When I was a child, I thought my family enjoyed playing cruel jokes on me every time we drove along Route 60 on the way to Grandma's house. "Look at the deer," they'd say. "Where? Where?" I'd respond. "Look at the turkeys!" "Where? Where?" And no wonder I was last to be chosen for a whiffle ball team. "Keep your eye on the ball!" "What ball?"
Once I got my first pair of glasses when I was in the fourth grade a whole world opened to me. But habits die hard. By that time, I had become accustomed to paying attention mostly to things close to me, things I could pick up and bring close to my face. Stones, shells, pinecones, and feathers.
I think these early visual habits also explain why I have entered the birding world so reluctantly. It wasn't an aversion to birds; I just wasn't accustomed to looking into the tops of distant trees to see a little flash of yellow or red. Until the fourth grade, the tops of trees looked like impressionist paintings.

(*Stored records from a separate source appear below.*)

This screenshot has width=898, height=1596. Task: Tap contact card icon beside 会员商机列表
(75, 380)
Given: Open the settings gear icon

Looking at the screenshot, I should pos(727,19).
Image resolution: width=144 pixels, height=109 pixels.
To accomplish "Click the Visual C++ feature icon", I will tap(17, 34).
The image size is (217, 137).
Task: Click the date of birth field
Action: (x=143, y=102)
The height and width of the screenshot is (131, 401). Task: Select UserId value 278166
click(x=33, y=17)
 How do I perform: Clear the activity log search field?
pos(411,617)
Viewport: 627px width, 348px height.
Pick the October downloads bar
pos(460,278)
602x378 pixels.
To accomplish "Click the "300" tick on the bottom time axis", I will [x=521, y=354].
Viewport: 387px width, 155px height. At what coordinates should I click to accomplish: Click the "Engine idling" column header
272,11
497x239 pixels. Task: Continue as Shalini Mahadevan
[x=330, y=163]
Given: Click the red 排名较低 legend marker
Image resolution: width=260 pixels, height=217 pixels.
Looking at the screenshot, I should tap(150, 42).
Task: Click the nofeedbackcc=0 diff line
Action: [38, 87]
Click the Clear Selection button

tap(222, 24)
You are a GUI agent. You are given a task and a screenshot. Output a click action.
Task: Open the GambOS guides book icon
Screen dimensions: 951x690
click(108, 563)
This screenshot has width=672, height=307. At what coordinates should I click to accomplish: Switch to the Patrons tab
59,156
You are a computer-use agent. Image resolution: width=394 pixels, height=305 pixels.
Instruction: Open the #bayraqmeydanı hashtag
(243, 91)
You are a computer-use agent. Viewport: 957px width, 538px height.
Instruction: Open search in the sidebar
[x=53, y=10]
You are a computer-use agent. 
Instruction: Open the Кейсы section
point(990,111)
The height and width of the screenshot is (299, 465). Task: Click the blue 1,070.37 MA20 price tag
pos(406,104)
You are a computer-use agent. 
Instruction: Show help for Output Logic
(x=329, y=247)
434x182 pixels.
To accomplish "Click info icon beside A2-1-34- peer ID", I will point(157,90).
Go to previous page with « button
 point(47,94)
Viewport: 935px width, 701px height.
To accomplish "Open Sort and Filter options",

Look into the eye of a White-throated Sparrow.
A Common Yellowthroat is uncommonly beautiful.
A Gray Catbird gets a band.
This American Goldfinch has been processed and is ready for release.
To change my visual habits, it took a few close encounters, many of which were at bird banding stations. My interest in birds deepened when I looked into their eyes and examined individual feathers, or held them just before release, feeling a strange mix of vulnerability and strength. Upon release, my eyes would follow their flight and I would note differences between the ways various species moved through the sky. If they landed in a nearby tree, I would watch their behavior for a few minutes to see if I could learn anything that would help me know the bird better the next time I encountered it, or another of its species. Over time, I became that person who gleefully takes part in birding walks and fundraisers, and takes the long way to work on the chance of seeing a particular bird. You might say that a couple of birds in the hand at bird banding were worth thousands in the bush later on!
Bird banding is a research technique that has been in use for centuries. According to the United States Geological Survey website, "The first record of a metal band attached to a bird's leg was about 1595 when one of Henry IV's banded Peregrine Falcons was lost in pursuit of a bustard in France. It showed up 24 hours later in Malta, about 1,350 miles away, averaging 56 miles an hour!"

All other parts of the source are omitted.